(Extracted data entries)
┄┄┄┄┄┄┄┄┄┄┄┄┄┄┄┄┄┄┄┄

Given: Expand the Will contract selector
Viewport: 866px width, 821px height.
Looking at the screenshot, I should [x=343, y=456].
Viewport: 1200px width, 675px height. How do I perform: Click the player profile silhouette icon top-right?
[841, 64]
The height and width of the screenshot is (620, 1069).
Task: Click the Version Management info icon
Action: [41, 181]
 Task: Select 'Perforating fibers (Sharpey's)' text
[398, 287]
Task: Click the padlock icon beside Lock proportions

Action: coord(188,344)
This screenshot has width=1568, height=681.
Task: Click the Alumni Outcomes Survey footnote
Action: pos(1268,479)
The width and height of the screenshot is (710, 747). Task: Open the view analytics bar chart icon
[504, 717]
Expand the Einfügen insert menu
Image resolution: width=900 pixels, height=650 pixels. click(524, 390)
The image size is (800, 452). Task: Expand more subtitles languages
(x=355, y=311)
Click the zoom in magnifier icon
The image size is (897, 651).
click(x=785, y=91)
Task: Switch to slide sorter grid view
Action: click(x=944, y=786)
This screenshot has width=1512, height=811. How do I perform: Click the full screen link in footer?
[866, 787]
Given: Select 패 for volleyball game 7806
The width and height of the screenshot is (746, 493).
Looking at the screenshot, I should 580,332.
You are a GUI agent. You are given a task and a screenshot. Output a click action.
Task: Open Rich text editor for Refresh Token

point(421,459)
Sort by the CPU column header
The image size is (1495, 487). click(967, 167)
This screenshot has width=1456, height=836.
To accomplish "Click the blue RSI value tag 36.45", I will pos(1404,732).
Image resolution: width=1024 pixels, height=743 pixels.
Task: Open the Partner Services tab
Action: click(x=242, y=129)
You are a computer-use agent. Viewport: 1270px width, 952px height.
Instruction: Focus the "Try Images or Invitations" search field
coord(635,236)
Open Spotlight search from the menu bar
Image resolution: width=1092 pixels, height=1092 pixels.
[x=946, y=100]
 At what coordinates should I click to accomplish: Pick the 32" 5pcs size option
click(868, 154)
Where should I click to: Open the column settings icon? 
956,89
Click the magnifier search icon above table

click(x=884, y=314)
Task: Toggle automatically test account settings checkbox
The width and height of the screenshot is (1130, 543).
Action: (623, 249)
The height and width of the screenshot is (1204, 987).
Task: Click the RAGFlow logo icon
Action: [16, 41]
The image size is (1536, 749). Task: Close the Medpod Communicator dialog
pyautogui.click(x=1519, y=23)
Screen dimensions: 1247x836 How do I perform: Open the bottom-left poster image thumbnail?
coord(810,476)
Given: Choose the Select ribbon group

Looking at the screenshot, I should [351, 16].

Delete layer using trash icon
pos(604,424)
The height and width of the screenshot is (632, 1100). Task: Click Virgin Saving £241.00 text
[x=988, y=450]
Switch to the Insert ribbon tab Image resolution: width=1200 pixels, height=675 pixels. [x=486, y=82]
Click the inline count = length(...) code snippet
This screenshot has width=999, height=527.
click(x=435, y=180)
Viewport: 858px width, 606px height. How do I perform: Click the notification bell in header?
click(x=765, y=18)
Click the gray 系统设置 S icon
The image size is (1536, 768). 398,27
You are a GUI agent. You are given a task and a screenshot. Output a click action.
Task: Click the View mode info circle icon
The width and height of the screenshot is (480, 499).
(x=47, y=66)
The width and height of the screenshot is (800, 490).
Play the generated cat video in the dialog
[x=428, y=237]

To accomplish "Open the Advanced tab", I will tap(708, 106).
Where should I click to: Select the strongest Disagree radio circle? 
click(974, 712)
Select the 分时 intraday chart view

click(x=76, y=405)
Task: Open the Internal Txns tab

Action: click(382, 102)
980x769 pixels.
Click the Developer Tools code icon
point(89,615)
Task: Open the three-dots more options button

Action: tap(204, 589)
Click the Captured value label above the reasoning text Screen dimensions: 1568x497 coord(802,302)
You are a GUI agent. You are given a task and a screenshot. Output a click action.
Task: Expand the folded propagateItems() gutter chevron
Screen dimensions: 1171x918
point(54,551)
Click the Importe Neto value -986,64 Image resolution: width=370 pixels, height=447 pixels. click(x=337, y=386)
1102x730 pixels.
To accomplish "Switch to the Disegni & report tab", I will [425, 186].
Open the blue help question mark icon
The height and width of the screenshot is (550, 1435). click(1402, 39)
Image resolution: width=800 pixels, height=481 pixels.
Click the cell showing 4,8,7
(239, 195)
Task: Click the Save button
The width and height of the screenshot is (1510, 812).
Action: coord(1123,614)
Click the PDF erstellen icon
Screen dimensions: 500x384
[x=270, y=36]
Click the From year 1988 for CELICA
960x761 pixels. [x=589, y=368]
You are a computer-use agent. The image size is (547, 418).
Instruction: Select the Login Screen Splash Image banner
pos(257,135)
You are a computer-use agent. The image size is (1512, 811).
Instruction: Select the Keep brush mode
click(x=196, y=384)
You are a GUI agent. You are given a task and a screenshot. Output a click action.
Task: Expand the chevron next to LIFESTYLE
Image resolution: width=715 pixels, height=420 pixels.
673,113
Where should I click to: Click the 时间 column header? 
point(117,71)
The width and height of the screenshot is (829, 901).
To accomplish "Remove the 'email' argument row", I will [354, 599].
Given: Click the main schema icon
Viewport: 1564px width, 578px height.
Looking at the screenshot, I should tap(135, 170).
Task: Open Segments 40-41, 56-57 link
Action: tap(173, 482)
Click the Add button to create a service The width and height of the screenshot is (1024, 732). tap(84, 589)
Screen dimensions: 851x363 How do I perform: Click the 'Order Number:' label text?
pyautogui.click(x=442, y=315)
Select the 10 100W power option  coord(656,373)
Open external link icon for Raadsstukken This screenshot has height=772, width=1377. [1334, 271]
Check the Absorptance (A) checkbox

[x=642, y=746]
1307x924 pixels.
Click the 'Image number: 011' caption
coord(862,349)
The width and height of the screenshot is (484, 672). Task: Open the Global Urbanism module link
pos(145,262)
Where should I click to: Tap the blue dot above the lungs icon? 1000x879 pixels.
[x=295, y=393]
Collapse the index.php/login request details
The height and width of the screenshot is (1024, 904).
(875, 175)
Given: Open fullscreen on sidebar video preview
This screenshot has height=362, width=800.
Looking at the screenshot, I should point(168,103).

┄┄┄┄┄┄┄┄┄┄┄┄┄┄┄┄┄┄┄┄

Please restate the records in full, word for word.

Given: Expand the Will contract selector
Viewport: 866px width, 821px height.
Looking at the screenshot, I should [x=343, y=456].
Viewport: 1200px width, 675px height. How do I perform: Click the player profile silhouette icon top-right?
[841, 64]
The height and width of the screenshot is (620, 1069).
Task: Click the Version Management info icon
Action: [41, 181]
 Task: Select 'Perforating fibers (Sharpey's)' text
[398, 287]
Task: Click the padlock icon beside Lock proportions

Action: coord(188,344)
This screenshot has width=1568, height=681.
Task: Click the Alumni Outcomes Survey footnote
Action: pos(1268,479)
The width and height of the screenshot is (710, 747). Task: Open the view analytics bar chart icon
[504, 717]
Expand the Einfügen insert menu
Image resolution: width=900 pixels, height=650 pixels. click(524, 390)
The image size is (800, 452). Task: Expand more subtitles languages
(x=355, y=311)
Click the zoom in magnifier icon
The image size is (897, 651).
click(x=785, y=91)
Task: Switch to slide sorter grid view
Action: click(x=944, y=786)
This screenshot has width=1512, height=811. How do I perform: Click the full screen link in footer?
[866, 787]
Given: Select 패 for volleyball game 7806
The width and height of the screenshot is (746, 493).
Looking at the screenshot, I should 580,332.
You are a GUI agent. You are given a task and a screenshot. Output a click action.
Task: Open Rich text editor for Refresh Token

point(421,459)
Sort by the CPU column header
The image size is (1495, 487). click(967, 167)
This screenshot has width=1456, height=836.
To accomplish "Click the blue RSI value tag 36.45", I will pos(1404,732).
Image resolution: width=1024 pixels, height=743 pixels.
Task: Open the Partner Services tab
Action: click(x=242, y=129)
You are a computer-use agent. Viewport: 1270px width, 952px height.
Instruction: Focus the "Try Images or Invitations" search field
coord(635,236)
Open Spotlight search from the menu bar
Image resolution: width=1092 pixels, height=1092 pixels.
[x=946, y=100]
 At what coordinates should I click to accomplish: Pick the 32" 5pcs size option
click(868, 154)
Where should I click to: Open the column settings icon? 
956,89
Click the magnifier search icon above table

click(x=884, y=314)
Task: Toggle automatically test account settings checkbox
The width and height of the screenshot is (1130, 543).
Action: (623, 249)
The height and width of the screenshot is (1204, 987).
Task: Click the RAGFlow logo icon
Action: [16, 41]
The image size is (1536, 749). Task: Close the Medpod Communicator dialog
pyautogui.click(x=1519, y=23)
Screen dimensions: 1247x836 How do I perform: Open the bottom-left poster image thumbnail?
coord(810,476)
Given: Choose the Select ribbon group

Looking at the screenshot, I should [351, 16].

Delete layer using trash icon
pos(604,424)
The height and width of the screenshot is (632, 1100). Task: Click Virgin Saving £241.00 text
[x=988, y=450]
Switch to the Insert ribbon tab Image resolution: width=1200 pixels, height=675 pixels. [x=486, y=82]
Click the inline count = length(...) code snippet
This screenshot has width=999, height=527.
click(x=435, y=180)
Viewport: 858px width, 606px height. How do I perform: Click the notification bell in header?
click(x=765, y=18)
Click the gray 系统设置 S icon
The image size is (1536, 768). 398,27
You are a GUI agent. You are given a task and a screenshot. Output a click action.
Task: Click the View mode info circle icon
The width and height of the screenshot is (480, 499).
(x=47, y=66)
The width and height of the screenshot is (800, 490).
Play the generated cat video in the dialog
[x=428, y=237]

To accomplish "Open the Advanced tab", I will tap(708, 106).
Where should I click to: Select the strongest Disagree radio circle? 
click(974, 712)
Select the 分时 intraday chart view

click(x=76, y=405)
Task: Open the Internal Txns tab

Action: click(382, 102)
980x769 pixels.
Click the Developer Tools code icon
point(89,615)
Task: Open the three-dots more options button

Action: tap(204, 589)
Click the Captured value label above the reasoning text Screen dimensions: 1568x497 coord(802,302)
You are a GUI agent. You are given a task and a screenshot. Output a click action.
Task: Expand the folded propagateItems() gutter chevron
Screen dimensions: 1171x918
point(54,551)
Click the Importe Neto value -986,64 Image resolution: width=370 pixels, height=447 pixels. click(x=337, y=386)
1102x730 pixels.
To accomplish "Switch to the Disegni & report tab", I will [425, 186].
Open the blue help question mark icon
The height and width of the screenshot is (550, 1435). click(1402, 39)
Image resolution: width=800 pixels, height=481 pixels.
Click the cell showing 4,8,7
(239, 195)
Task: Click the Save button
The width and height of the screenshot is (1510, 812).
Action: coord(1123,614)
Click the PDF erstellen icon
Screen dimensions: 500x384
[x=270, y=36]
Click the From year 1988 for CELICA
960x761 pixels. [x=589, y=368]
You are a computer-use agent. The image size is (547, 418).
Instruction: Select the Login Screen Splash Image banner
pos(257,135)
You are a computer-use agent. The image size is (1512, 811).
Instruction: Select the Keep brush mode
click(x=196, y=384)
You are a GUI agent. You are given a task and a screenshot. Output a click action.
Task: Expand the chevron next to LIFESTYLE
Image resolution: width=715 pixels, height=420 pixels.
673,113
Where should I click to: Click the 时间 column header? 
point(117,71)
The width and height of the screenshot is (829, 901).
To accomplish "Remove the 'email' argument row", I will [354, 599].
Given: Click the main schema icon
Viewport: 1564px width, 578px height.
Looking at the screenshot, I should tap(135, 170).
Task: Open Segments 40-41, 56-57 link
Action: tap(173, 482)
Click the Add button to create a service The width and height of the screenshot is (1024, 732). tap(84, 589)
Screen dimensions: 851x363 How do I perform: Click the 'Order Number:' label text?
pyautogui.click(x=442, y=315)
Select the 10 100W power option  coord(656,373)
Open external link icon for Raadsstukken This screenshot has height=772, width=1377. [1334, 271]
Check the Absorptance (A) checkbox

[x=642, y=746]
1307x924 pixels.
Click the 'Image number: 011' caption
coord(862,349)
The width and height of the screenshot is (484, 672). Task: Open the Global Urbanism module link
pos(145,262)
Where should I click to: Tap the blue dot above the lungs icon? 1000x879 pixels.
[x=295, y=393]
Collapse the index.php/login request details
The height and width of the screenshot is (1024, 904).
(875, 175)
Given: Open fullscreen on sidebar video preview
This screenshot has height=362, width=800.
Looking at the screenshot, I should point(168,103).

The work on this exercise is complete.